**Stated problem A**.
Reproduce the data records verbatim, starting at the line that contains "The image size is (1456, 819)." and continuing through the line that contains "tap(436, 318)", including both of those lines.
BEGIN Quoted passage
Jan 08 '25 20:01 zydjohnHotmail

The error message indicates that the input tensor's rank is incorrect. The model expects a 5-dimensional tensor, but it is receiving a 4-dimensional tensor. You need to adjust the input tensor to match the expected dimensions.

Here's how you can modify the code to reshape the input tensor correctly:

Ensure the input image is resized to the expected dimensions.
Add an extra dimension to the input tensor to match the expected rank.

Here's an example of how you can do this:



// ...existing code...
using System.Numerics.Tensors;
// ...existing code...

private Tensor<float> PreprocessImage(Bitmap image)
{
    // Resize the image to 854x480
    Bitmap resizedImage = new Bitmap(image, new Size(854, 480));

    // Convert the image to a float tensor
    Tensor<float> inputTensor = new DenseTensor<float>(new[] { 1, 3, 480, 854, 1 });

    for (int y = 0; y < 480; y++)
END Quoted passage
BEGIN Source data
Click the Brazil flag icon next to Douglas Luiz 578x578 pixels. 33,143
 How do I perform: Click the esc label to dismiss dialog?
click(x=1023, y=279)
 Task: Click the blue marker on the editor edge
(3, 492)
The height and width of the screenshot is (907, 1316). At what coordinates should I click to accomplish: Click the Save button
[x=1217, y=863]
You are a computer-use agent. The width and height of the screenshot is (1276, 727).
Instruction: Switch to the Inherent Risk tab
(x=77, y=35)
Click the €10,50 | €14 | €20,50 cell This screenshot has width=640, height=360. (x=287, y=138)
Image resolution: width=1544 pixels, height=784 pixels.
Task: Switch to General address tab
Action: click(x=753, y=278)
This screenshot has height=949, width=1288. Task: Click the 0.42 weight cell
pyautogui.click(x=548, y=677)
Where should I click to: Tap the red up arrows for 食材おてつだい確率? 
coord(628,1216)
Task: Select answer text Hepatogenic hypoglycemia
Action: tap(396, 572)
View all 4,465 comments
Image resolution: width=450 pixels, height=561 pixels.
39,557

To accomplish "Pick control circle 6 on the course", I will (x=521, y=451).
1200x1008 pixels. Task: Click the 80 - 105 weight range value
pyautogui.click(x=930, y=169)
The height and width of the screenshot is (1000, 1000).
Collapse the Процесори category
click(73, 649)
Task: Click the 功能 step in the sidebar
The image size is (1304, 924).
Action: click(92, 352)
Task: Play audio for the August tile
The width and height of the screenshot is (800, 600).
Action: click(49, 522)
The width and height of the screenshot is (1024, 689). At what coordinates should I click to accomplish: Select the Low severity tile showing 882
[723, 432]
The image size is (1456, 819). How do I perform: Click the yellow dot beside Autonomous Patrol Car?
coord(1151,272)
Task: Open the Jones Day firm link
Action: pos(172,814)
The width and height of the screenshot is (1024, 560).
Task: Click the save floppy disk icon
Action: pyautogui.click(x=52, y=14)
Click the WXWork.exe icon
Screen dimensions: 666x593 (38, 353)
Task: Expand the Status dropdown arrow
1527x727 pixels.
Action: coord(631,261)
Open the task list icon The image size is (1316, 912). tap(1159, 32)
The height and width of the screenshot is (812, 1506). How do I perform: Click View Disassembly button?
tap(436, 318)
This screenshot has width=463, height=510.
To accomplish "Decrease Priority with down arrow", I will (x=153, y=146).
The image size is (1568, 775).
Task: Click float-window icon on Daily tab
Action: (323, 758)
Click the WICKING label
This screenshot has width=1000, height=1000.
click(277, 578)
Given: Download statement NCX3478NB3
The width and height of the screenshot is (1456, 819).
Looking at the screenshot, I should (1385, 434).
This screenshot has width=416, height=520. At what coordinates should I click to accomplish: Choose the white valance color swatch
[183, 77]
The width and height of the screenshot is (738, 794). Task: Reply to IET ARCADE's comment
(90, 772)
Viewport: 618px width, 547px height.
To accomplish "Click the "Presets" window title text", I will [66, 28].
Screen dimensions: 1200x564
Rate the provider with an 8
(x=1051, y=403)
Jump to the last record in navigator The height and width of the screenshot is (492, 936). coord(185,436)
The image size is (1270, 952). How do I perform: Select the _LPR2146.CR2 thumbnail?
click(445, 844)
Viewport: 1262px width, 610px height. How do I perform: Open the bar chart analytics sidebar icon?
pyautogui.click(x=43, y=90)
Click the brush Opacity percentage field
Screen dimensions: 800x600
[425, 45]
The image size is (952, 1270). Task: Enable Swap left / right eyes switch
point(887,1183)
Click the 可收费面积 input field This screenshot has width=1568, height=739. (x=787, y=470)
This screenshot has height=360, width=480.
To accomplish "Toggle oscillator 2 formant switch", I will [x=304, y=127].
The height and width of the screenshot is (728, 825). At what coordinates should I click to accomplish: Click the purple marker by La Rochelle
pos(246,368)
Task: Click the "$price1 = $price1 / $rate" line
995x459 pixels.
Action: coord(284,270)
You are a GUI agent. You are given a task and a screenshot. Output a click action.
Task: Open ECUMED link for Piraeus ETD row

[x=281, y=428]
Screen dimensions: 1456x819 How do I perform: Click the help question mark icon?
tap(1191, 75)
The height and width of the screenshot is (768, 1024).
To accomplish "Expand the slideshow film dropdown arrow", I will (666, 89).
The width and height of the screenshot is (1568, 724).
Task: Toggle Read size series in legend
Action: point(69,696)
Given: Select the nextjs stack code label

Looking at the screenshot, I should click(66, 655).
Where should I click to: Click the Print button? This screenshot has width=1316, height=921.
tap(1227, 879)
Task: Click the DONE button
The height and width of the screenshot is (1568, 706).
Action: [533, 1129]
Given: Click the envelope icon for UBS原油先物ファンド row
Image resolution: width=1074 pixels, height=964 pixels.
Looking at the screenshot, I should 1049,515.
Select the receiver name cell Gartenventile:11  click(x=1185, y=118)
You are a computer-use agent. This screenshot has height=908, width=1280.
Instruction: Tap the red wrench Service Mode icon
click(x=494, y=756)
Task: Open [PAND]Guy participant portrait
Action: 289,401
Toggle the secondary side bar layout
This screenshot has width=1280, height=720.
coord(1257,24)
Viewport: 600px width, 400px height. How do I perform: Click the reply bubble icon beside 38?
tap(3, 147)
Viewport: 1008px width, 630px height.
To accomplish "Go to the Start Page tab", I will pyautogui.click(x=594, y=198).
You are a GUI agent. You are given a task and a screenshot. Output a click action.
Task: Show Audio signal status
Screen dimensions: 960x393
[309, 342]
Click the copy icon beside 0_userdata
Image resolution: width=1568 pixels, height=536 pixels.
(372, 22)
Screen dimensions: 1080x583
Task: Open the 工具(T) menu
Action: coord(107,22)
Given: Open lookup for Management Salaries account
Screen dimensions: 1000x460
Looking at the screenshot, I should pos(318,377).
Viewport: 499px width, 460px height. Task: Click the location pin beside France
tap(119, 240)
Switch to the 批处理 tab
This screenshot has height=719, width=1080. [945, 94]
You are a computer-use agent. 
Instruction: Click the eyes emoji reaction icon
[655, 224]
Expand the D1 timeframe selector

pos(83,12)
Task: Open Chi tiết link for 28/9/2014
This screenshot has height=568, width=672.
END Source data
**Stated problem B**.
In the forum reply about the tensor rank error, why must an extra dimension be added to the input tensor? Answer in one to three sentences.

**Answer A**.
The image size is (1456, 819). How do I perform: Click the yellow dot beside Autonomous Patrol Car?
coord(1151,272)
Task: Open the Jones Day firm link
Action: pos(172,814)
The width and height of the screenshot is (1024, 560).
Task: Click the save floppy disk icon
Action: pyautogui.click(x=52, y=14)
Click the WXWork.exe icon
Screen dimensions: 666x593 (38, 353)
Task: Expand the Status dropdown arrow
1527x727 pixels.
Action: coord(631,261)
Open the task list icon The image size is (1316, 912). tap(1159, 32)
The height and width of the screenshot is (812, 1506). How do I perform: Click View Disassembly button?
tap(436, 318)

**Answer B**.
The model expects a 5-dimensional input tensor but is receiving a 4-dimensional one. Adding an extra dimension makes the input tensor match the expected rank.